タイ初の国産客車、国鉄に引き渡し 実用化に向けて試験

【タイ】タイで初めて国内開発された鉄道客車が国鉄(SRT)に引き渡された。国産鉄道技術の実用化と輸入依存の軽減に向けて試験が始まる。

 国産客車は、キングモンクット工科大学ラートクラバン校(KMITL)が主導する「Thai-Made Train」プロジェクトの試作車。引き渡し式に参列したヨッチャナン・ウォンサワットト副首相兼高等教育科学研究革新相は、「研究成果を実際のイノベーションとして社会に還元する取り組み」と評価し、国鉄が新型客車を必要としている中、国内鉄道産業を強化する好機だと述べた。

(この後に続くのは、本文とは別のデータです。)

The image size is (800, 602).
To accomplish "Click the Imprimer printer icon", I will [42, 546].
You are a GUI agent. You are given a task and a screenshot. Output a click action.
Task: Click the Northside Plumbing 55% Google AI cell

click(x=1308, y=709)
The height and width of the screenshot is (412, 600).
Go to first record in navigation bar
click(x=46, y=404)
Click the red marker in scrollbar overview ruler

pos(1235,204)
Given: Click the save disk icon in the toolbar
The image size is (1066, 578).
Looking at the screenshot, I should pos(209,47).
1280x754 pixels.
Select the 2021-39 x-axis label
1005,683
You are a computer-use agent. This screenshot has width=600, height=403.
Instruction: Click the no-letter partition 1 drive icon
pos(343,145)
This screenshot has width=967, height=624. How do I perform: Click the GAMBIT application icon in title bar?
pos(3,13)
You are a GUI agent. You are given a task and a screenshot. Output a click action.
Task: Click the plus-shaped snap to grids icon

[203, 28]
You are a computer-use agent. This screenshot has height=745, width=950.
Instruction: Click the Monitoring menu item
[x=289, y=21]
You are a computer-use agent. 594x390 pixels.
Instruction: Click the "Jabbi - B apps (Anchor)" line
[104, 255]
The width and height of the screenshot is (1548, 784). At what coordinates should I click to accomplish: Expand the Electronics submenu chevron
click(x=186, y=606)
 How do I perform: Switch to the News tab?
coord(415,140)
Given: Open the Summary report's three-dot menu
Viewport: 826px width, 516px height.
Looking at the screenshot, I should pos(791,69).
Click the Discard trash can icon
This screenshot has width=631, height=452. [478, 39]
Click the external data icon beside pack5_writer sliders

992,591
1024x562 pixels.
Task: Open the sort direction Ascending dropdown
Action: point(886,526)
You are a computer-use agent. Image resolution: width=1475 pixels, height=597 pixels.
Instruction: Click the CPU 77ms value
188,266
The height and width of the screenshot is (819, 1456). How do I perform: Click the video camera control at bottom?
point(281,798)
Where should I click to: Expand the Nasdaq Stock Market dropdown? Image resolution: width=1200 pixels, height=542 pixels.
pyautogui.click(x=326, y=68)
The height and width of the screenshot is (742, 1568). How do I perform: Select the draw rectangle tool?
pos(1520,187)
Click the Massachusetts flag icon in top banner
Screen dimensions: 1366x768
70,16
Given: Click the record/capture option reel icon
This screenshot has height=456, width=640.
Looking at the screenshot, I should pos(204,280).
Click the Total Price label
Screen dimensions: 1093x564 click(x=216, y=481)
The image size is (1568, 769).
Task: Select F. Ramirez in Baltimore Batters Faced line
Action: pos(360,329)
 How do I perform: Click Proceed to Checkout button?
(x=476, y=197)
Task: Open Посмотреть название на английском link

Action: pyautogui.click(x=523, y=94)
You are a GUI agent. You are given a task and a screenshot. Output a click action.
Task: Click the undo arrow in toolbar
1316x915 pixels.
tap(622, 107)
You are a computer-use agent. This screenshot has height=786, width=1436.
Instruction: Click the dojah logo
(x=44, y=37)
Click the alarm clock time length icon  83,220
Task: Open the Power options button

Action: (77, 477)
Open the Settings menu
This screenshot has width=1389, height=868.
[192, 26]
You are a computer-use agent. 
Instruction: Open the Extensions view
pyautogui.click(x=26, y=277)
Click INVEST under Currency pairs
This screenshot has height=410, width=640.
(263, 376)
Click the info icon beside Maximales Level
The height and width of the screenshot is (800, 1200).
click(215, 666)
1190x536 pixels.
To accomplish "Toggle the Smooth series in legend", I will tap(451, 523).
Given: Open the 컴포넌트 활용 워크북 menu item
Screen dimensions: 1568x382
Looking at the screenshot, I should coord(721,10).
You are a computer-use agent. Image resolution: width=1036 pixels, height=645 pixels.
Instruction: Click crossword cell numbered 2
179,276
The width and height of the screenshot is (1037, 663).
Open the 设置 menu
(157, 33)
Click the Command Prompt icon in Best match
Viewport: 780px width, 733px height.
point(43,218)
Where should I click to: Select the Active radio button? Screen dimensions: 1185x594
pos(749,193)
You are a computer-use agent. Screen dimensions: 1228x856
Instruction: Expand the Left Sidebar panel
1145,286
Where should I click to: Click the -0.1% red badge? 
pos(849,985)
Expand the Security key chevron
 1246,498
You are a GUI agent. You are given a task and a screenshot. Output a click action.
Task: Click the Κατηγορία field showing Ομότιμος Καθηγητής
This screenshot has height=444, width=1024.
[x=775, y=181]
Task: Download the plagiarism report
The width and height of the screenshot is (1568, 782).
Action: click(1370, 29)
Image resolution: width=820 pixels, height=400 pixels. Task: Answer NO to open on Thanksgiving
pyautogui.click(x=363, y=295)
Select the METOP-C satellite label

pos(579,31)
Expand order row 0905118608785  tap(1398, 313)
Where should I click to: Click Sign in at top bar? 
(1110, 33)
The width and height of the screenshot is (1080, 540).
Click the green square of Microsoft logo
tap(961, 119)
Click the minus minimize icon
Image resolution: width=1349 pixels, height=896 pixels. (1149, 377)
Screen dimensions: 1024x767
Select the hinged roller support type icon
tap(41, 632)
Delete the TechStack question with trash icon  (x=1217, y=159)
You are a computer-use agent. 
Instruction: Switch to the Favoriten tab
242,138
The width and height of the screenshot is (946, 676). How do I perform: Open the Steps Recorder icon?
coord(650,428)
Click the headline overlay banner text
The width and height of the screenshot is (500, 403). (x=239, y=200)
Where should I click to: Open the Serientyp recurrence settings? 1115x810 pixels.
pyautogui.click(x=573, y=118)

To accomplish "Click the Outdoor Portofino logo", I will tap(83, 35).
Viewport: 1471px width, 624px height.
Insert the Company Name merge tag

国産化が進めば輸入削減につながり、国内メーカーの付加価値向上や産業サプライチェーンの強化が期待できるという。

 試作車は、工学、材料科学、空調システム、IoT技術などの知見を結集し、保守効率や旅客サービスの向上を図ったとされる。ウォンサワット相は、「鉄道産業だけでなく、ほかの製造業にも応用できるモデルとなり得る。実社会で活用されるイノベーションが、発展と競争力の向上につながる」とも述べた。

 国鉄は、KMITLなどと連携して安全性と性能の試験を行った上で、200〜500キロの観光路線での運行を目指す。